Taken together, you are a picture of these cells. Your actions—going to the gym, sleeping eight hours, and mitigating stress—contribute to keeping your cells healthy and, as a result, your body healthy too.

“Cells are literally the building blocks of the complex human beings that we are,” says Renée Deehan, the senior director of science and AI at Insidetracker, a home health test company that launched in 2014. “The whole point of any lifestyle intervention we have—whether that be diet, exercise, recovery, sleep, or stress management—is to increase the function of your cells.”

The term “cellular health” isn’t new. But in the past year, thanks in no small part to billionaire biohackers and health-span-enhancing TikTok trends like intermittent fasting and chugging liquid chlorophyll, it’s come to the forefront. (On the app, #cellularhealth has 9.3 million views and counting.)

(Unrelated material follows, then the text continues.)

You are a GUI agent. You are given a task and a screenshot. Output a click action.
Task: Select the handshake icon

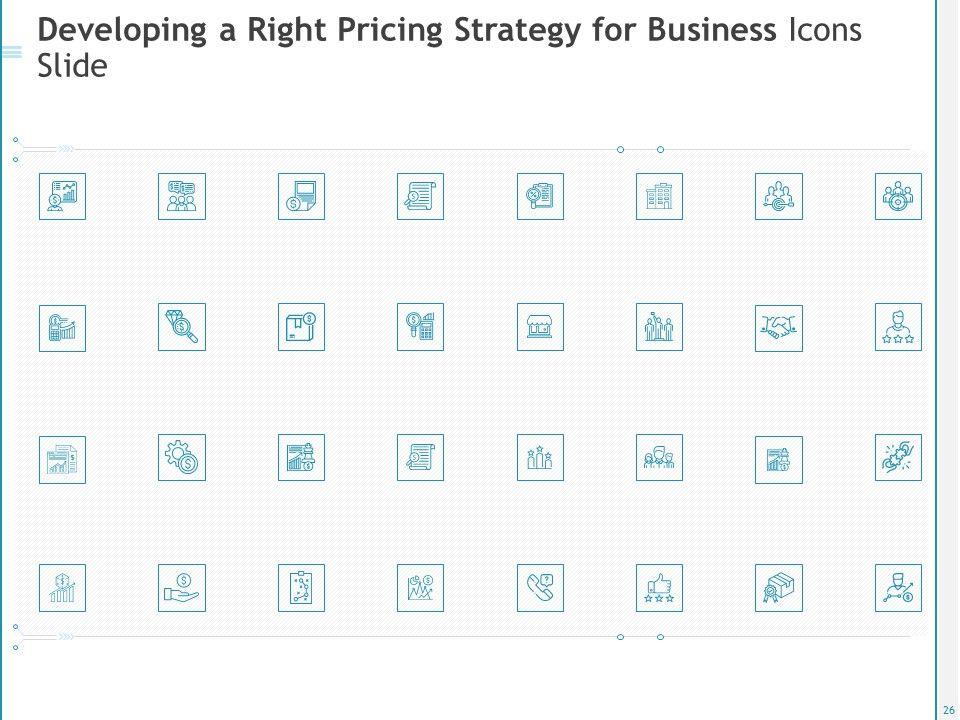tap(778, 327)
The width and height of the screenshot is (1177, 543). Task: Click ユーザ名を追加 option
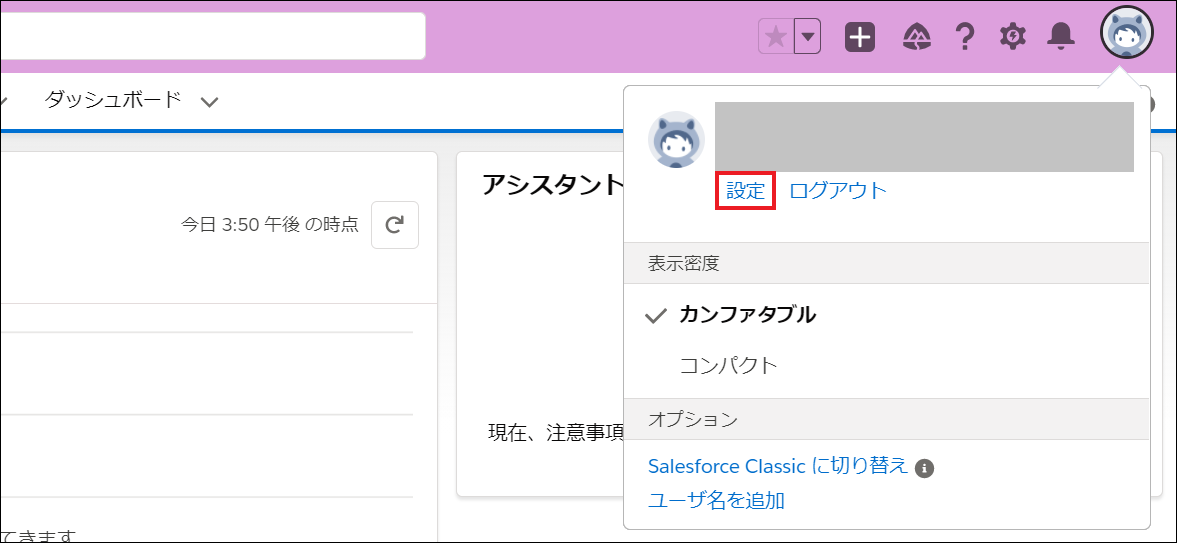pos(716,500)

This rising interest in keeping our cells healthy has occurred in lockstep with the wellness world shifting its focus to longevity, an industry that’s estimated to be worth $610 billion globally by 2025. Scientists have posited that the first person to live to 200 has already been born, and that type of optimism is only possible thanks to new learnings and innovations around cellular health.

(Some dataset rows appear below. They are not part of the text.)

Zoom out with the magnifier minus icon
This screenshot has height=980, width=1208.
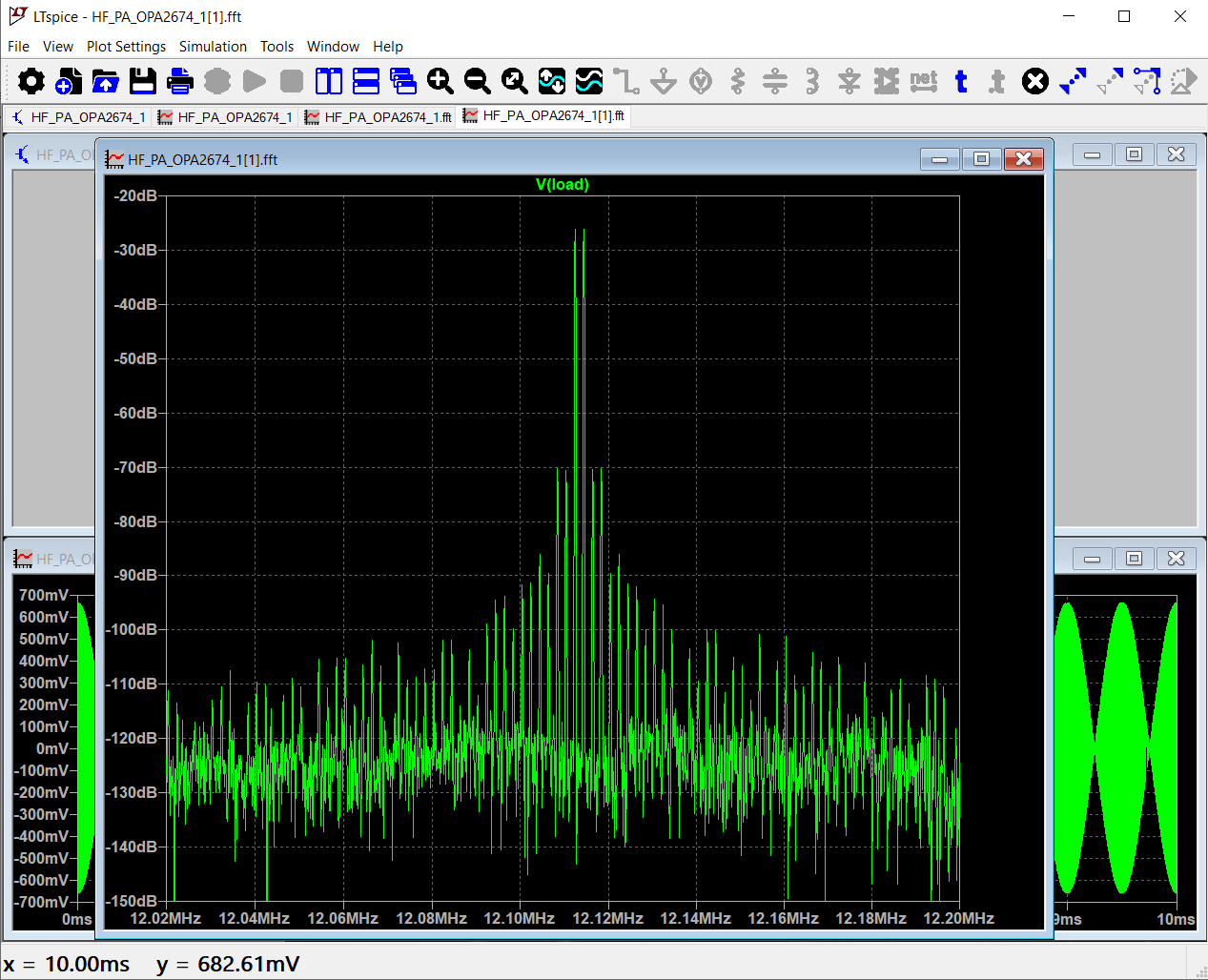pyautogui.click(x=478, y=82)
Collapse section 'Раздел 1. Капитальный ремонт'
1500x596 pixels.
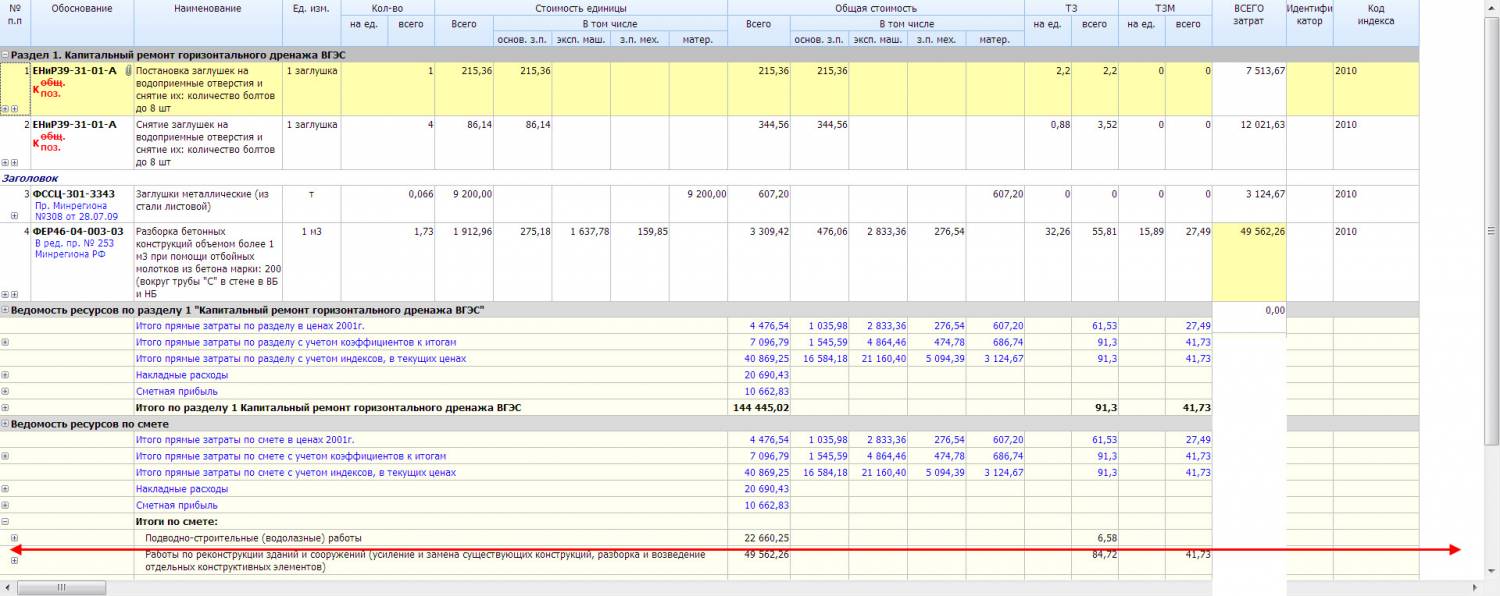pos(5,55)
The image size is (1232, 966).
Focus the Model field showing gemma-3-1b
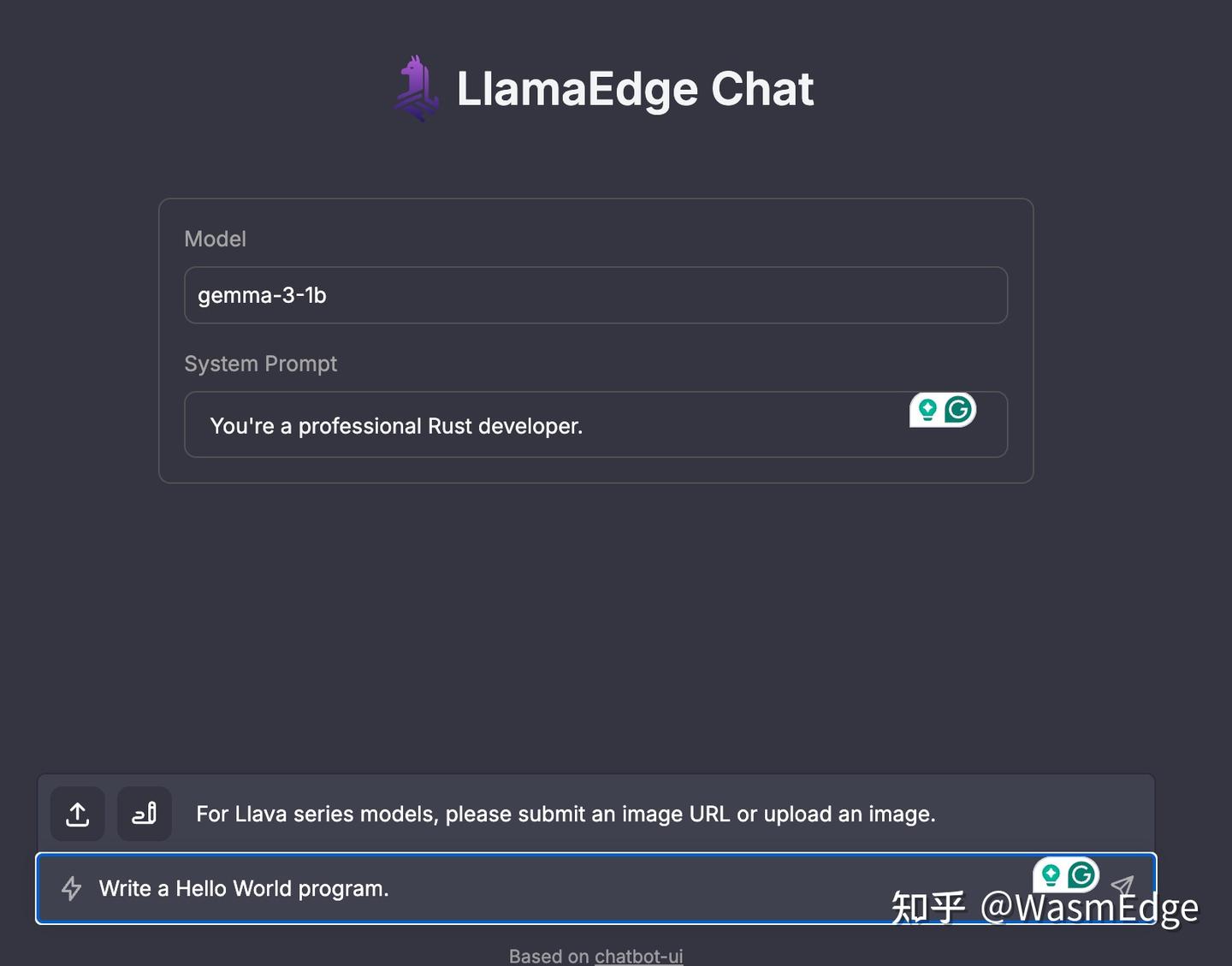point(595,295)
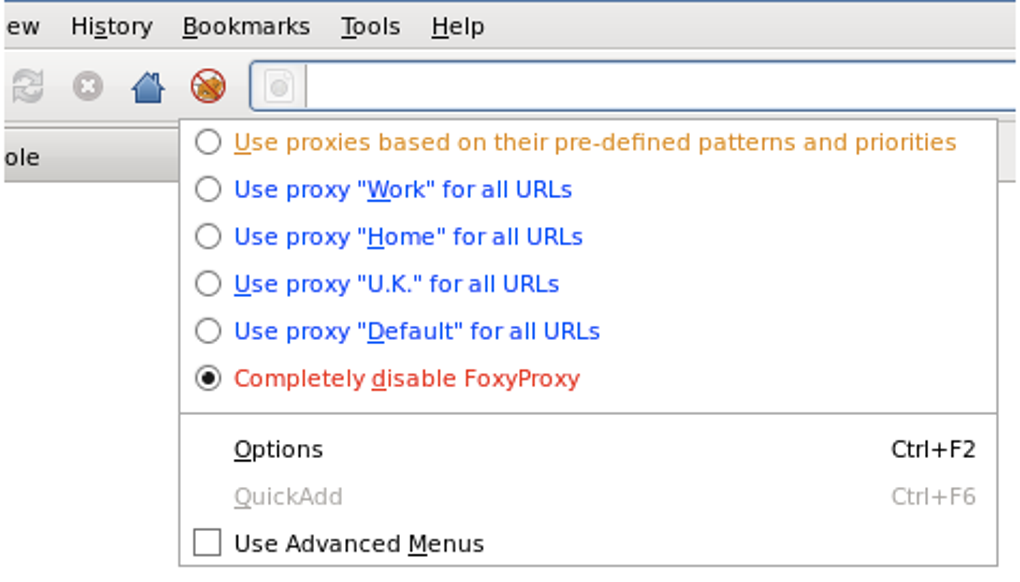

But as the fountain of youth has begun to feel within reach, brands have capitalized on our collective desire to live longer by slapping “cellular health”–promoting language on their labels, even when the science isn’t exactly there to support it.

What is cellular health?

“Your cells are where it all starts—if your cells aren’t functioning properly, the entire system [of your body] can’t function properly, which is why cellular health is really critical,” says Deehan. “Anything we can do to improve our disease profile—another way of saying ‘improve our healthspan’—starts and ends with our cells. As we age, and when we eventually die, it’s a failure of our cells that causes that to happen.”

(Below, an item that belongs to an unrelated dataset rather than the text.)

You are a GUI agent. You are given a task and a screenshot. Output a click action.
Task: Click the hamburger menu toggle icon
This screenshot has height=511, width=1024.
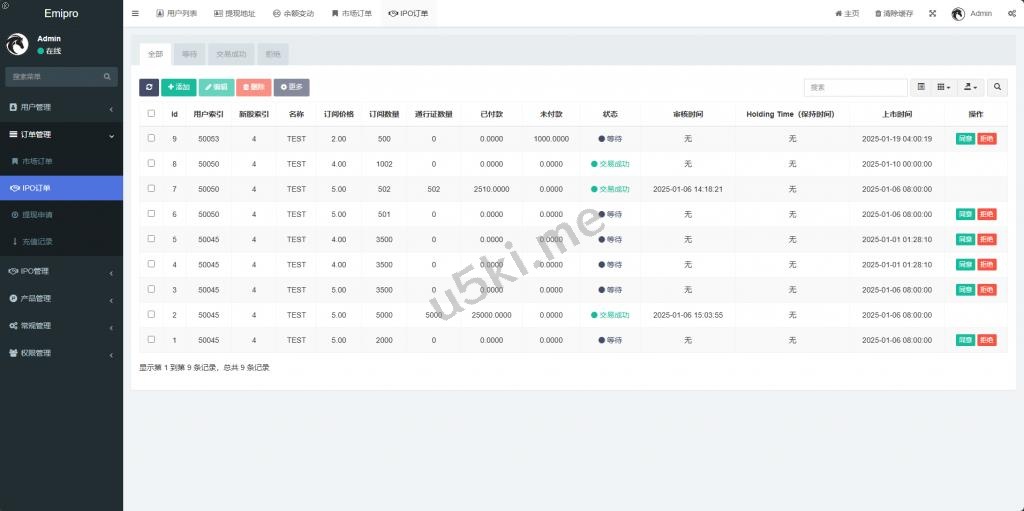[x=135, y=14]
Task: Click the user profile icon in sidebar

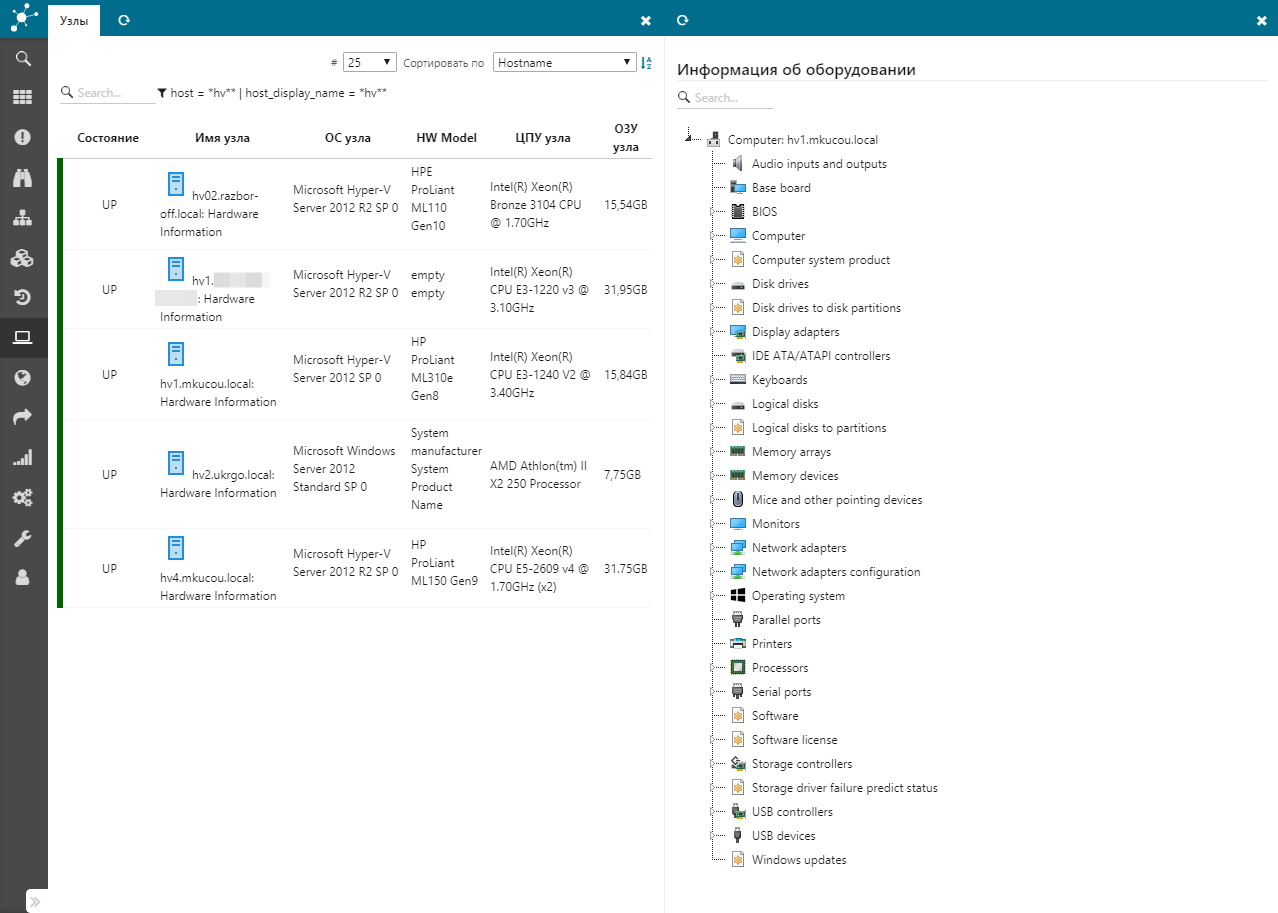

The health of your cells is characterized by a few different factors, including how effectively they’re producing energy (which, as you may remember from high school biology, comes from the “mighty mitochondria”); their hydration, nutrition, and oxygenation; the integrity of their DNA; and their ability to respond to stress.

The better these functions are, the lower your “biological age” (which, unlike your chronological age—the number of years you’ve been alive—directly correlates to how well your body functions) and the better your overall health span. In other words, a 50-year-old with a solid diet and exercise routine could have a biological age of 45, while someone who’s 45 and stressed out and sedentary may be biologically in their mid-60s.

This is because cellular health is directly correlated with a healthy lifestyle. Things like poor sleep and nutrition, dehydration, excessive stress, and a lack of exercise can all cause cells to age more quickly than the body that houses them, as can inflammation, oxidative stress from the environment, infections, and genetic mutations.